In 2018, Tan led a gathering along with seven opposition parties (Singapore Democratic Party, Reform Party, Singaporeans First, People's Power Party, Democratic Progressive Party, National Solidarity Party, and a new party formed by former NSP chief Lim Tean, Peoples Voice) to plan a possible coalition for the upcoming election.

On 19 January 2019, Tan filed an application to form a new political party called the Progress Singapore Party, alongside 12 other applicants, to be an "added voice in parliament".

Progress Singapore Party was officially launched on 3 August 2019. This launch was covered by mainstream local and foreign media, including alternative media. The official launch was broadcast live to the public at 1.30pm. Tan asked Singaporeans, PRs and New Singapore Citizens to step forward together to join the Party as members or volunteers to help bring Singapore to the next level so that the younger generation will have a better Singapore.

He served as the first Secretary-General of PSP from its formation in March 2019 to March 2021.

==== 2020 general election ====
Tan along with team members, Leong Mun Wai, Hazel Poa, Nadarajah Loganathan and Jeffrey Khoo contested at West Coast GRC in the 2020 Singaporean general election which contained his former ward of Ayer Rajah but narrowly lost to the incumbent PAP with 48.31% of the vote.

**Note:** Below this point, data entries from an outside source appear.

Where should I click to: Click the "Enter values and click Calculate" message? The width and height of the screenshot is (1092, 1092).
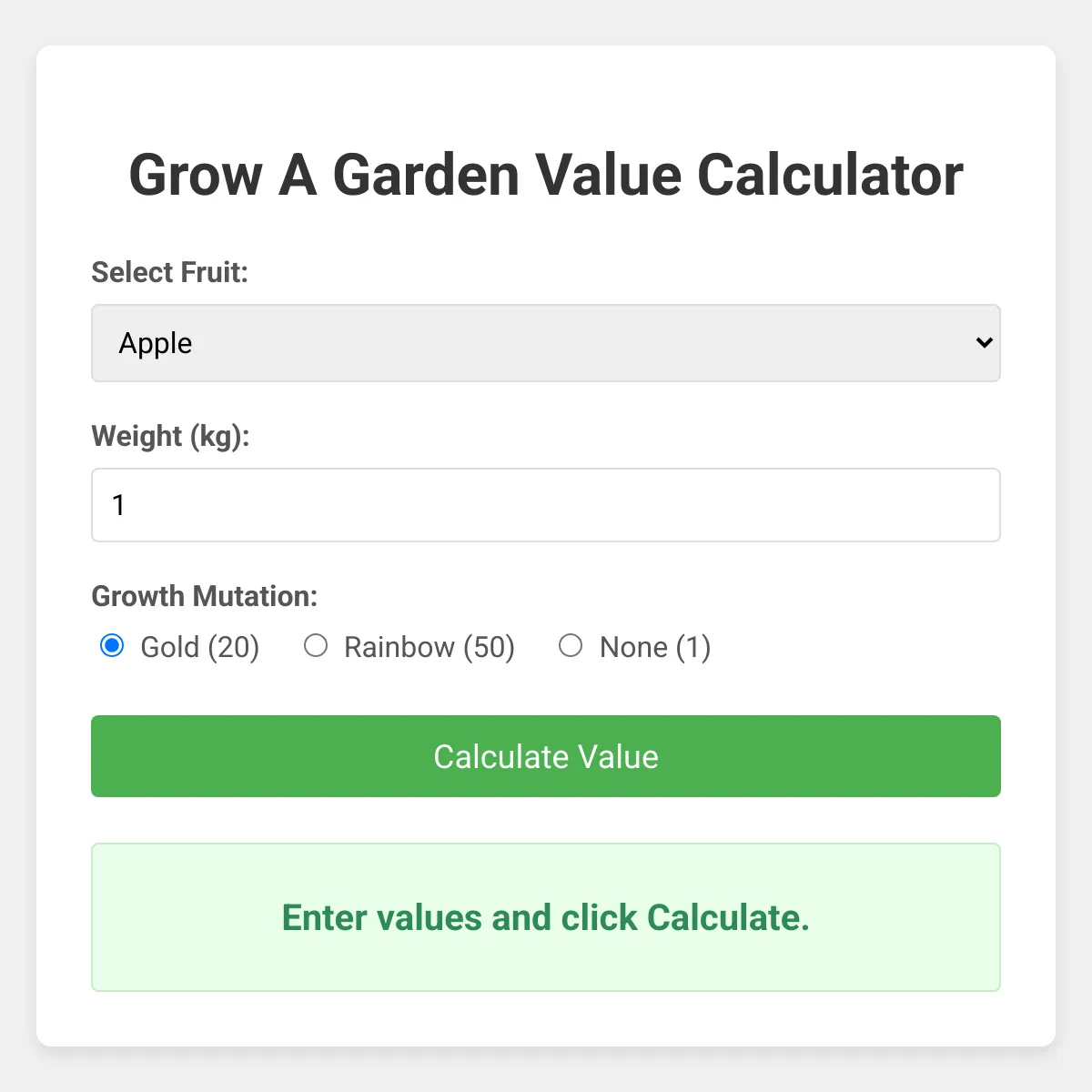[546, 917]
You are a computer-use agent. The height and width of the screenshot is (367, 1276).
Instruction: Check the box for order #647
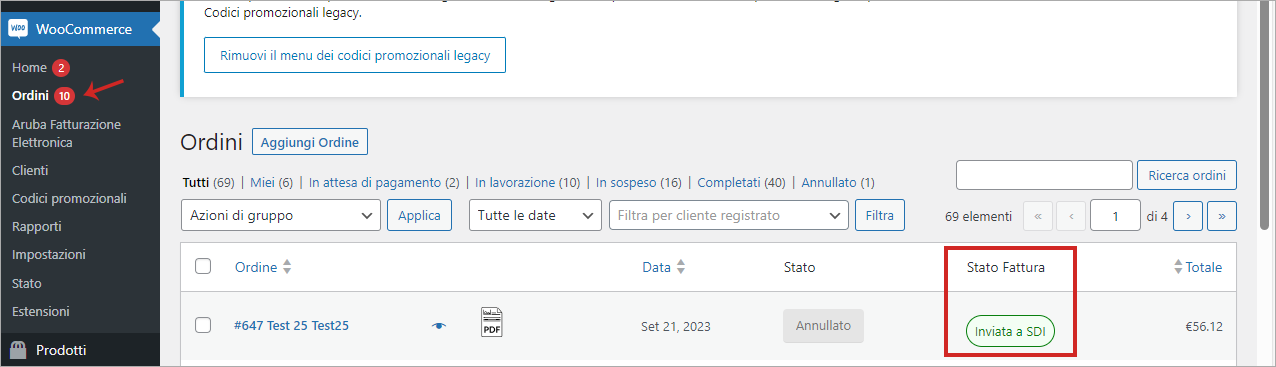click(203, 325)
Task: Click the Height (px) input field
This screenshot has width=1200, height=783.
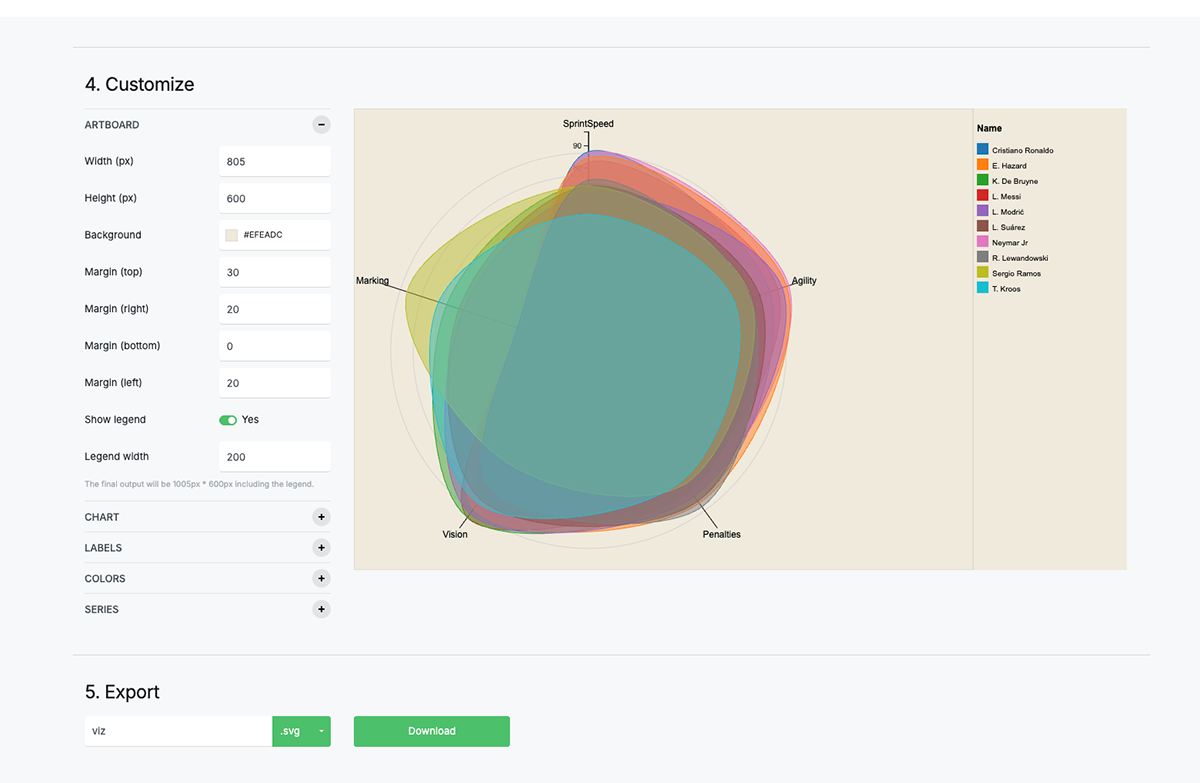Action: (x=274, y=198)
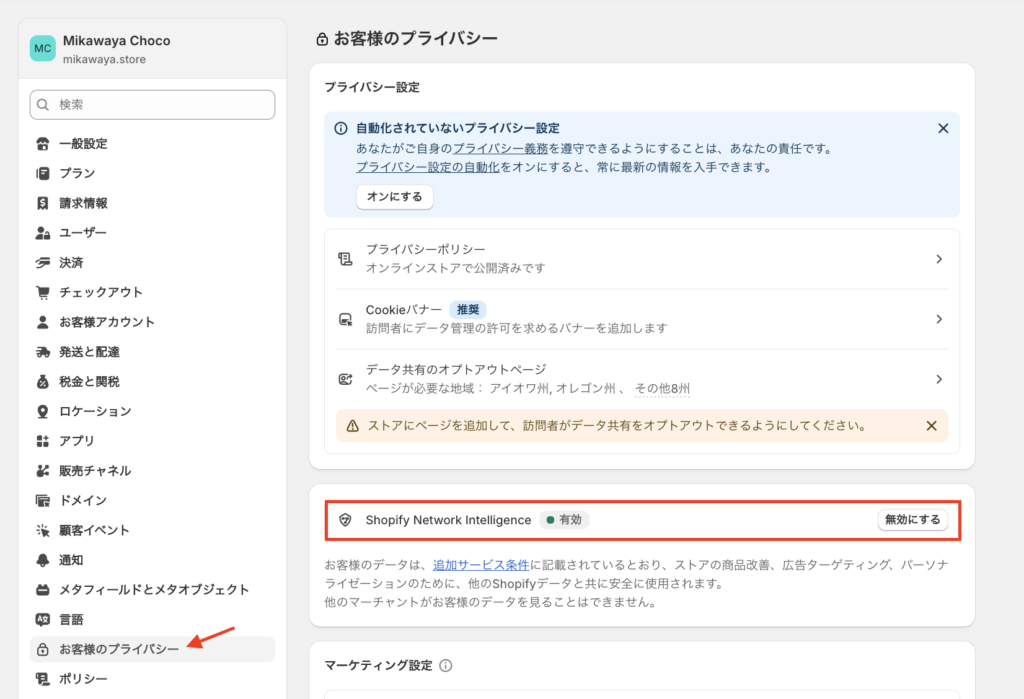
Task: Open the Cookieバナー row chevron
Action: point(939,319)
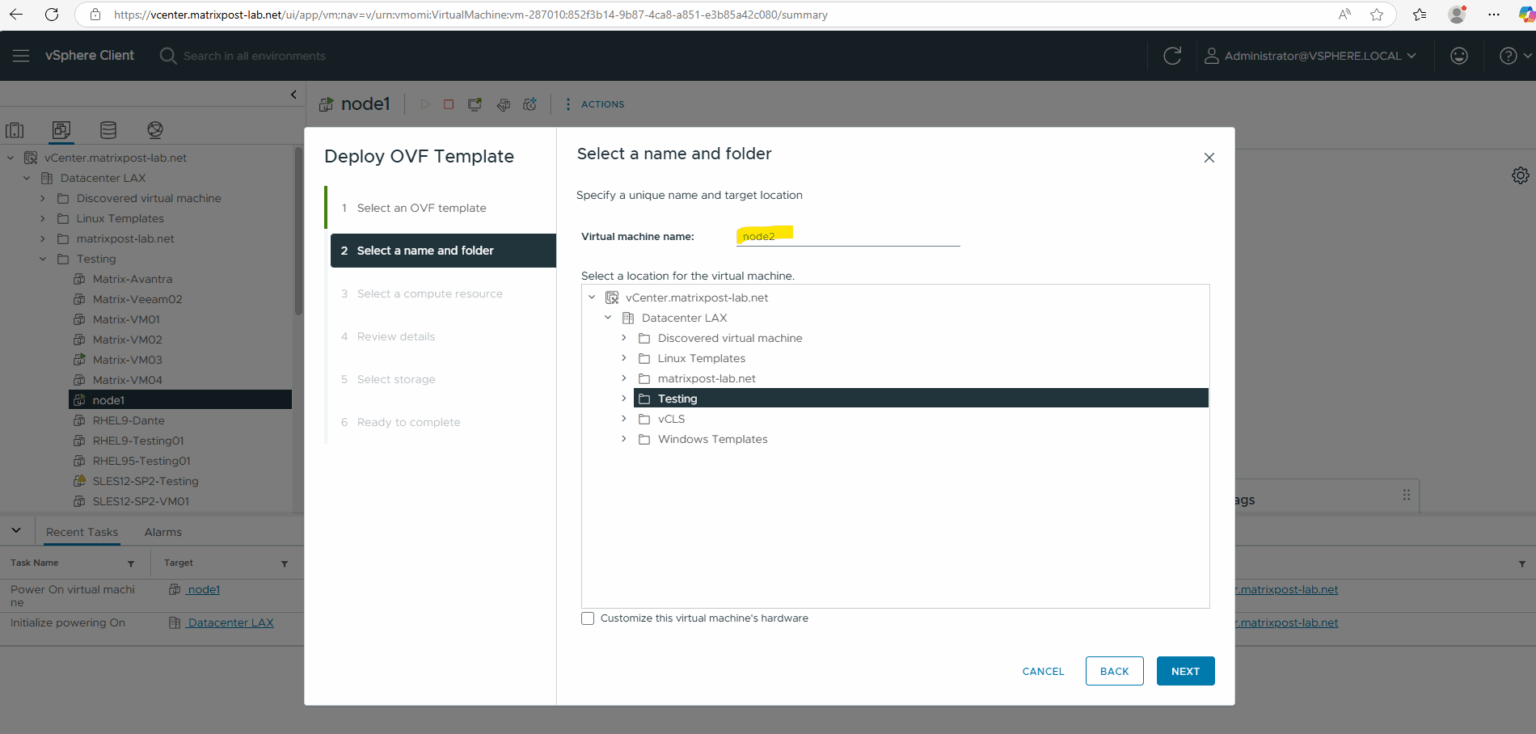Image resolution: width=1536 pixels, height=734 pixels.
Task: Open the Networking inventory view
Action: pyautogui.click(x=154, y=130)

==== 2025 general election ====
Tan along with team members, Leong Mun Wai, Hazel Poa with 2 new faces Sani Ismail and Sumarleki Amjah contested at West Coast–Jurong West GRC in the 2025 general election but lost to the incumbent PAP with 40.01% of the vote. Tan indicate that this is his last election. On 5 July 2025, Tan retired from the CEC and as Chairman of the Progress Singapore Party. He was replaced by A'bas bin Kasmani.

==Business career==
=== Appointment to Chuan Hup ===
Tan's appointment as non-executive chairman of Chuan Hup Holdings (CHH) Ltd in 1991 was unusual at the time, as Members of Parliament did not normally hold such positions. Prime Minister Goh Chok Tong, who had been a classmate of Tan's in Raffles Institution, later said that he had initially been inclined to say no to Tan's request because Tan was a medical practitioner with no experience in shipping.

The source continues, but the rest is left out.